FRANKFORT, Ky. — Supporters of several measures on marijuana are already looking ahead to the next legislative session, with little chance of movement this year before lawmakers wrap up later this week. 

What You Need To Know

  • Several bills related to marijuana appear to be stalled in the Kentucky Legislature

  • Jennifer Dunegan wants lawmakers to decriminalize marijuana

  • Last week, Gov. Andy Beshear said he was looking into issuing an executive order on medical marijuana 

  • The legislative session ends this week​

Jennifer Dunegan, with the Kentucky Cannabis Freedom Coalition, said life with epilepsy, a stomach disease and type 1 diabetes requires dozens of IV and pill medications. 

“I could probably get rid of at least half of these if I could have legal cannabis,” she said.

She wants Kentucky lawmakers to fully decriminalize marijuana.

Jennifer Dunegan wants lawmakers to decriminalize marijuana. (Spectrum News 1/Erin Kelly)

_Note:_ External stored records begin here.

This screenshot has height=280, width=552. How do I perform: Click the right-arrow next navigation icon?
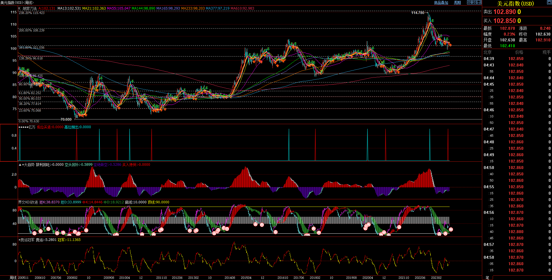pyautogui.click(x=474, y=2)
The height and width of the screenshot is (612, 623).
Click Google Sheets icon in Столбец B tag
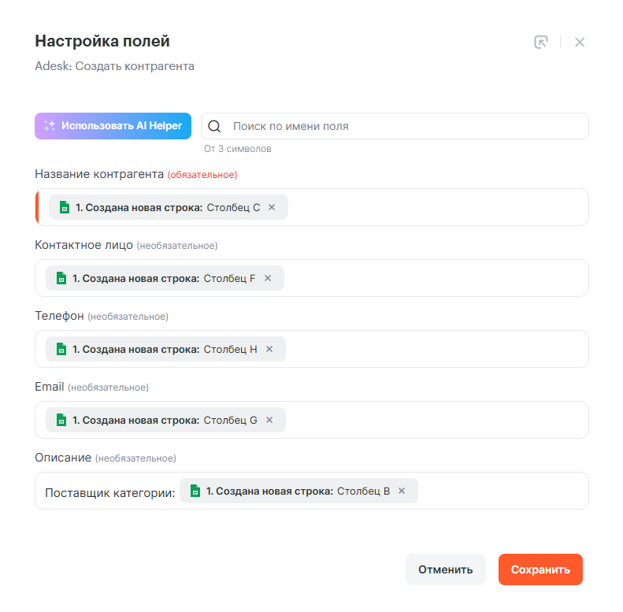195,491

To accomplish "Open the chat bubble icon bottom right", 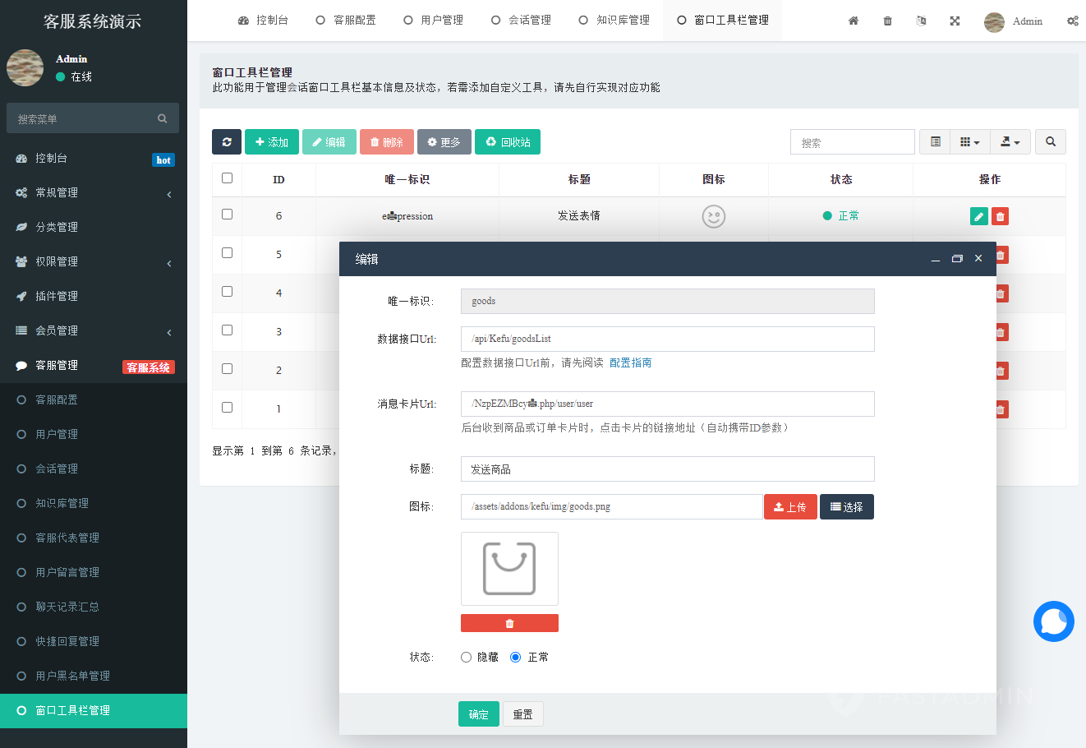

Under House Bill 224, it would not be a crime for anyone 21 and older to have a “personal use” amount of it.  

House Bill 225 would ask voters if they want to amend the Kentucky Constitution to allow someone 21 and older to “possess, use, buy or sell one ounce or less” of cannabis. 

Those bills never made it to a committee this year. 

“I would like to be able to just go into a dispensary, talk to someone about the products, find the best product for my condition, for what I’m trying to treat, and know that it’s a safe product. That it’s been through quality control and be able to come home and not worry about the cops knocking on my door,” said Dunegan. 

House Bill 136, which would legalize medical marijuana under certain conditions, cleared the House floor, but appears unlikely to move in the Senate. 

Dunegan thinks the bill is too limited, but said she would support Gov. Andy Beshear taking executive action to legalize medical marijuana.

Last week, he signaled he was looking into it

“Our legislators just are not listening to us,” said Dunegan. “We have been going to Frankfort, talking to our legislators, making meetings, doing rallies, educating, sending them all the information they want.”

Dunegan says she’s been at this since 2013 and already plans to work on legislation for next year. 

Wednesday and Thursday are the last two days of the 2022 legislative session.